Online Application Upgrades: Edition-Based Redefinition
Oracle Database’s Edition-Based Redefinition feature allows the online upgrade of an application with
uninterrupted availability of the application. When the installation of the upgrade is complete, the pre-upgrade
application and the post-upgrade application can be used at the same time. This means that an existing session
can continue to use the pre-upgrade application until its user ends it, while all new sessions use the post-upgrade
application. Once all sessions that use the pre-upgrade application end, the old edition can be retired. Thus the
application as a whole enjoys hot rollover from the pre-upgrade version to the post-upgrade version. Editionbased Redefinition introduces a scope -- an edition:
» Code changes are installed in the privacy of a new edition.
» Data changes are made safely, by writing only to new columns or new tables not seen by the old edition. An
editioning view exposes a different projection of a table into each edition so each sees just its own columns.
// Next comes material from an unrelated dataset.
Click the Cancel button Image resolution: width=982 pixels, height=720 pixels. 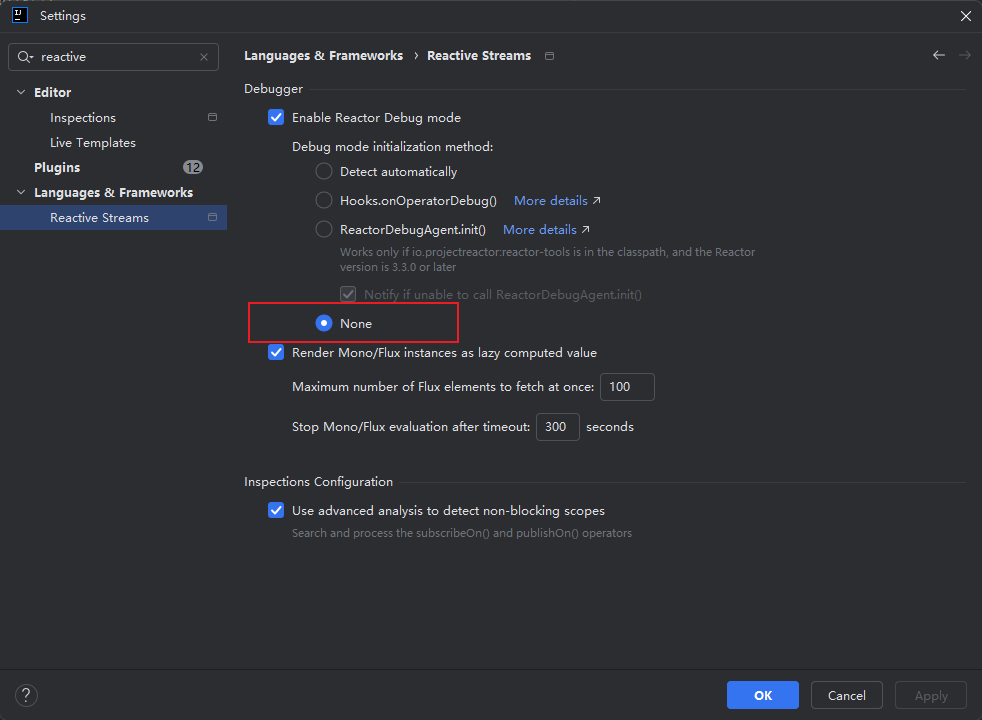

» A crossedition trigger propagates data changes made by the old edition into the new edition’s columns, or (in
hot-rollover) vice-versa.
Hot Patching
Online patching, which is integrated with OPatch, provides the ability to patch the processes in an Oracle
instance without bringing the instance down. Each process associated with the instance checks for patched code
at a safe execution point, and then copies the code into its process space.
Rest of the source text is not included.